* [WHAT TO WORK ON]:
Give back the full set of entries that follows, exactly as written.

[Dataset excerpts]
- - - -

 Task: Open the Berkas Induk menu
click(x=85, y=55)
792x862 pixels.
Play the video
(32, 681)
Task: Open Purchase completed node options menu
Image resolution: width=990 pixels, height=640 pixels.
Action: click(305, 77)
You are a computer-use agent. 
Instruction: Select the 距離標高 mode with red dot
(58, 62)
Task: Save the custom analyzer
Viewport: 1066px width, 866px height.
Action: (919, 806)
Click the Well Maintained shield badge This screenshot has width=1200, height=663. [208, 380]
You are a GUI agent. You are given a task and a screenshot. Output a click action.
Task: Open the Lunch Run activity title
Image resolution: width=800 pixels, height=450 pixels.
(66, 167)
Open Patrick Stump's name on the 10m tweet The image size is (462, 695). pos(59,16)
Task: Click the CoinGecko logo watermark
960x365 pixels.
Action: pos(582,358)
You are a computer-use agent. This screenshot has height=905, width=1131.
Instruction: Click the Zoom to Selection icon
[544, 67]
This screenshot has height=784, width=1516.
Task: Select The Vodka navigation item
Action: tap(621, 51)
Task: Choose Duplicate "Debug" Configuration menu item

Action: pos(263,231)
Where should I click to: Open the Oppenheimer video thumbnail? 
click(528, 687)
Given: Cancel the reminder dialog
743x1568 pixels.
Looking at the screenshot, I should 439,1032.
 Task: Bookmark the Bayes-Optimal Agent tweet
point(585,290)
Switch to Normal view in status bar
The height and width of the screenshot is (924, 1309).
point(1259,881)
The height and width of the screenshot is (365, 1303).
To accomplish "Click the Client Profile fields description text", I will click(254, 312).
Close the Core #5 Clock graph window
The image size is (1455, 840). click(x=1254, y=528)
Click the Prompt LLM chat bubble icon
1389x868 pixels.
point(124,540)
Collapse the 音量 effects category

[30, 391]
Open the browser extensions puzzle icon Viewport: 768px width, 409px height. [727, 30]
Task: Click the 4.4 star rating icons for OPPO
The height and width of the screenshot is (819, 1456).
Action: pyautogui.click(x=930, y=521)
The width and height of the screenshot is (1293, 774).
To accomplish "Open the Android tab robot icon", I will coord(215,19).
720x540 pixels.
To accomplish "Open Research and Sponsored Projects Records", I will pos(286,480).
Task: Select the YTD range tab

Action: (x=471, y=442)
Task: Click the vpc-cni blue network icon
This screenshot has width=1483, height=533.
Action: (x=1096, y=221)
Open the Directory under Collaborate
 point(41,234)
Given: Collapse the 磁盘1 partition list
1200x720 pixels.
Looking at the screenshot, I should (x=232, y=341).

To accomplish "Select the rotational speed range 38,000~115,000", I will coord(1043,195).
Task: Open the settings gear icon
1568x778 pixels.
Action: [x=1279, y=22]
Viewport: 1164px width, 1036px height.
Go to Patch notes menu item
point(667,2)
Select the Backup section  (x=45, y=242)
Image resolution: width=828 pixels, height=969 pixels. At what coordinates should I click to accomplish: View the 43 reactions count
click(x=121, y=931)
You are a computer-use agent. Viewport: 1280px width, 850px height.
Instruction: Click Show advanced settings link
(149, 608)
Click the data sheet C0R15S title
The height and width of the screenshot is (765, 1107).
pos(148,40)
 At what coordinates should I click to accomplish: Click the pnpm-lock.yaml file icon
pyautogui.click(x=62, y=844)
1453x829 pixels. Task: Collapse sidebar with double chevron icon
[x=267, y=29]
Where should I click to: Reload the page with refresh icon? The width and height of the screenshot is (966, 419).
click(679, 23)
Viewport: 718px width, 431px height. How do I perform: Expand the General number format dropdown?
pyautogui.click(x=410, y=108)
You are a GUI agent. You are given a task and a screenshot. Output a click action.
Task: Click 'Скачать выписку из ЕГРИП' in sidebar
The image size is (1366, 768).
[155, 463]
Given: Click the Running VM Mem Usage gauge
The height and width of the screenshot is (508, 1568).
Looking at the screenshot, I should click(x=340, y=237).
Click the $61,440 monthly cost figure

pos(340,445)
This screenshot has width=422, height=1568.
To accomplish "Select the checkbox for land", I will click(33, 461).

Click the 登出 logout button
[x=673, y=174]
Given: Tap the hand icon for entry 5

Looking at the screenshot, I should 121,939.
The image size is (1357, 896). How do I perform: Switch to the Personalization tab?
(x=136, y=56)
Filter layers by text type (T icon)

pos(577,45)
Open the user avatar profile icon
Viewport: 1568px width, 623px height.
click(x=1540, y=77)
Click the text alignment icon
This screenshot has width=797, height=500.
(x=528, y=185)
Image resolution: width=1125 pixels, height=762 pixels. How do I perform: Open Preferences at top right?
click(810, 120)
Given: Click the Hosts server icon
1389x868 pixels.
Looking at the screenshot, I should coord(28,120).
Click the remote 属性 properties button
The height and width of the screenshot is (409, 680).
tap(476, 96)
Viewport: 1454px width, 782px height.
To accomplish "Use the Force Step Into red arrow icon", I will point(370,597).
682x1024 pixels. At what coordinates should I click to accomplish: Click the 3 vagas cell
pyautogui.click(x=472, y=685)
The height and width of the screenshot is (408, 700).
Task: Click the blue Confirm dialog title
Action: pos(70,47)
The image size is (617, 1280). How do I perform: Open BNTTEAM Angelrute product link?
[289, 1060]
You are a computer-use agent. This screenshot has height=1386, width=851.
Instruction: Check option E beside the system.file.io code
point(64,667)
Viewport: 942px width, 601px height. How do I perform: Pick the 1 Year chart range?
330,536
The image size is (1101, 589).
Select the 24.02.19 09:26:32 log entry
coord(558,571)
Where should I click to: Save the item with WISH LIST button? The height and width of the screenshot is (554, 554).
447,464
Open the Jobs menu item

- - - -

* [ANSWER]:
 Task: Open the Berkas Induk menu
click(x=85, y=55)
792x862 pixels.
Play the video
(32, 681)
Task: Open Purchase completed node options menu
Image resolution: width=990 pixels, height=640 pixels.
Action: click(305, 77)
You are a computer-use agent. 
Instruction: Select the 距離標高 mode with red dot
(58, 62)
Task: Save the custom analyzer
Viewport: 1066px width, 866px height.
Action: (919, 806)
Click the Well Maintained shield badge This screenshot has width=1200, height=663. [208, 380]
You are a GUI agent. You are given a task and a screenshot. Output a click action.
Task: Open the Lunch Run activity title
Image resolution: width=800 pixels, height=450 pixels.
(66, 167)
Open Patrick Stump's name on the 10m tweet The image size is (462, 695). pos(59,16)
Task: Click the CoinGecko logo watermark
960x365 pixels.
Action: pos(582,358)
You are a computer-use agent. This screenshot has height=905, width=1131.
Instruction: Click the Zoom to Selection icon
[544, 67]
This screenshot has height=784, width=1516.
Task: Select The Vodka navigation item
Action: tap(621, 51)
Task: Choose Duplicate "Debug" Configuration menu item

Action: pos(263,231)
Where should I click to: Open the Oppenheimer video thumbnail? 
click(528, 687)
Given: Cancel the reminder dialog
743x1568 pixels.
Looking at the screenshot, I should 439,1032.
 Task: Bookmark the Bayes-Optimal Agent tweet
point(585,290)
Switch to Normal view in status bar
The height and width of the screenshot is (924, 1309).
point(1259,881)
The height and width of the screenshot is (365, 1303).
To accomplish "Click the Client Profile fields description text", I will click(254, 312).
Close the Core #5 Clock graph window
The image size is (1455, 840). click(x=1254, y=528)
Click the Prompt LLM chat bubble icon
1389x868 pixels.
point(124,540)
Collapse the 音量 effects category

[30, 391]
Open the browser extensions puzzle icon Viewport: 768px width, 409px height. [727, 30]
Task: Click the 4.4 star rating icons for OPPO
The height and width of the screenshot is (819, 1456).
Action: pyautogui.click(x=930, y=521)
The width and height of the screenshot is (1293, 774).
To accomplish "Open the Android tab robot icon", I will coord(215,19).
720x540 pixels.
To accomplish "Open Research and Sponsored Projects Records", I will pos(286,480).
Task: Select the YTD range tab

Action: (x=471, y=442)
Task: Click the vpc-cni blue network icon
This screenshot has width=1483, height=533.
Action: (x=1096, y=221)
Open the Directory under Collaborate
 point(41,234)
Given: Collapse the 磁盘1 partition list
1200x720 pixels.
Looking at the screenshot, I should (x=232, y=341).

To accomplish "Select the rotational speed range 38,000~115,000", I will coord(1043,195).
Task: Open the settings gear icon
1568x778 pixels.
Action: [x=1279, y=22]
Viewport: 1164px width, 1036px height.
Go to Patch notes menu item
point(667,2)
Select the Backup section  (x=45, y=242)
Image resolution: width=828 pixels, height=969 pixels. At what coordinates should I click to accomplish: View the 43 reactions count
click(x=121, y=931)
You are a computer-use agent. Viewport: 1280px width, 850px height.
Instruction: Click Show advanced settings link
(149, 608)
Click the data sheet C0R15S title
The height and width of the screenshot is (765, 1107).
pos(148,40)
 At what coordinates should I click to accomplish: Click the pnpm-lock.yaml file icon
pyautogui.click(x=62, y=844)
1453x829 pixels. Task: Collapse sidebar with double chevron icon
[x=267, y=29]
Where should I click to: Reload the page with refresh icon? The width and height of the screenshot is (966, 419).
click(679, 23)
Viewport: 718px width, 431px height. How do I perform: Expand the General number format dropdown?
pyautogui.click(x=410, y=108)
You are a GUI agent. You are given a task and a screenshot. Output a click action.
Task: Click 'Скачать выписку из ЕГРИП' in sidebar
The image size is (1366, 768).
[155, 463]
Given: Click the Running VM Mem Usage gauge
The height and width of the screenshot is (508, 1568).
Looking at the screenshot, I should click(x=340, y=237).
Click the $61,440 monthly cost figure

pos(340,445)
This screenshot has width=422, height=1568.
To accomplish "Select the checkbox for land", I will click(33, 461).

Click the 登出 logout button
[x=673, y=174]
Given: Tap the hand icon for entry 5

Looking at the screenshot, I should 121,939.
The image size is (1357, 896). How do I perform: Switch to the Personalization tab?
(x=136, y=56)
Filter layers by text type (T icon)

pos(577,45)
Open the user avatar profile icon
Viewport: 1568px width, 623px height.
click(x=1540, y=77)
Click the text alignment icon
This screenshot has width=797, height=500.
(x=528, y=185)
Image resolution: width=1125 pixels, height=762 pixels. How do I perform: Open Preferences at top right?
click(810, 120)
Given: Click the Hosts server icon
1389x868 pixels.
Looking at the screenshot, I should coord(28,120).
Click the remote 属性 properties button
The height and width of the screenshot is (409, 680).
tap(476, 96)
Viewport: 1454px width, 782px height.
To accomplish "Use the Force Step Into red arrow icon", I will point(370,597).
682x1024 pixels. At what coordinates should I click to accomplish: Click the 3 vagas cell
pyautogui.click(x=472, y=685)
The height and width of the screenshot is (408, 700).
Task: Click the blue Confirm dialog title
Action: pos(70,47)
The image size is (617, 1280). How do I perform: Open BNTTEAM Angelrute product link?
[289, 1060]
You are a computer-use agent. This screenshot has height=1386, width=851.
Instruction: Check option E beside the system.file.io code
point(64,667)
Viewport: 942px width, 601px height. How do I perform: Pick the 1 Year chart range?
330,536
The image size is (1101, 589).
Select the 24.02.19 09:26:32 log entry
coord(558,571)
Where should I click to: Save the item with WISH LIST button? The height and width of the screenshot is (554, 554).
447,464
Open the Jobs menu item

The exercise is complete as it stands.